*SET EXERCISE*
Give the items between the lines holding "Viewport: 1123px width, 564px height." and "point(149,61)", inclusive, again, with "magnifier" swapped for "lens" and nothing else changed.

---

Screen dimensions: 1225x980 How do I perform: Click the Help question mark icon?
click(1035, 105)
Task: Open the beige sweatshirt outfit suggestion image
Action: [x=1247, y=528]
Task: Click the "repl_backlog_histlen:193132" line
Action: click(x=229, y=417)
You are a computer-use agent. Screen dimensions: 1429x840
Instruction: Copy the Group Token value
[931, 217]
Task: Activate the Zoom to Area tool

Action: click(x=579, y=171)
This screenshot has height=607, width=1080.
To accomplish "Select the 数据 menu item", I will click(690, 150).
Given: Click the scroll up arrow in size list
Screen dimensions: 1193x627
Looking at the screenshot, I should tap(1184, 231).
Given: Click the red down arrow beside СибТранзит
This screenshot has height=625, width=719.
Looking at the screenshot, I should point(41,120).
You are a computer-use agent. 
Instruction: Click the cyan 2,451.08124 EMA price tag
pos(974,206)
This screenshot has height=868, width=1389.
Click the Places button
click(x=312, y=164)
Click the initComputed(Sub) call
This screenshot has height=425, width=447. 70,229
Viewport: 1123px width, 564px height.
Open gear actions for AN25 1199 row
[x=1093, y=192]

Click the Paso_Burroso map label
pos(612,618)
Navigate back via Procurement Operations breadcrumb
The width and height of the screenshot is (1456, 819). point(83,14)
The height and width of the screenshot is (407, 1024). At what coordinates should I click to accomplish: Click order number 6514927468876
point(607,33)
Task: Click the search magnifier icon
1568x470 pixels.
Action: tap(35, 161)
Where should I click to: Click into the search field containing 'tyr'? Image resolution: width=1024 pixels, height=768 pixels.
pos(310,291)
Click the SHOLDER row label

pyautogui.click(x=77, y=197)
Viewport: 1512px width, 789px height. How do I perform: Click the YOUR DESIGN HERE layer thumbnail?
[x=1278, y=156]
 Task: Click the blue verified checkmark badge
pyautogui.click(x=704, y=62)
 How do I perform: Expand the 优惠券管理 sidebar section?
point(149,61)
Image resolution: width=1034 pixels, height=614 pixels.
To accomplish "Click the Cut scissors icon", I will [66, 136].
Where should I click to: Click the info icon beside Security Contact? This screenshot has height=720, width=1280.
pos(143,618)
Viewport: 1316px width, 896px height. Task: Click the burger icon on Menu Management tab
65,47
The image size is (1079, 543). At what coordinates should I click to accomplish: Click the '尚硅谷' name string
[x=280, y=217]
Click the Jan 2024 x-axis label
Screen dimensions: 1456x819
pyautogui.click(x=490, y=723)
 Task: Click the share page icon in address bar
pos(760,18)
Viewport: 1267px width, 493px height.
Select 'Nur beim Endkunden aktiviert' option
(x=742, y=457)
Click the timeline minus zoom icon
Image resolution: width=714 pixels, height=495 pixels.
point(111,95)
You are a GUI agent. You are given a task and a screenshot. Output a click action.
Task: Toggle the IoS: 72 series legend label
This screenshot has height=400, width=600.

---

*ANSWER TO THIS EXERCISE*
Viewport: 1123px width, 564px height.
Open gear actions for AN25 1199 row
[x=1093, y=192]

Click the Paso_Burroso map label
pos(612,618)
Navigate back via Procurement Operations breadcrumb
The width and height of the screenshot is (1456, 819). point(83,14)
The height and width of the screenshot is (407, 1024). At what coordinates should I click to accomplish: Click order number 6514927468876
point(607,33)
Task: Click the search lens icon
1568x470 pixels.
Action: tap(35, 161)
Where should I click to: Click into the search field containing 'tyr'? Image resolution: width=1024 pixels, height=768 pixels.
pos(310,291)
Click the SHOLDER row label

pyautogui.click(x=77, y=197)
Viewport: 1512px width, 789px height. How do I perform: Click the YOUR DESIGN HERE layer thumbnail?
[x=1278, y=156]
 Task: Click the blue verified checkmark badge
pyautogui.click(x=704, y=62)
 How do I perform: Expand the 优惠券管理 sidebar section?
point(149,61)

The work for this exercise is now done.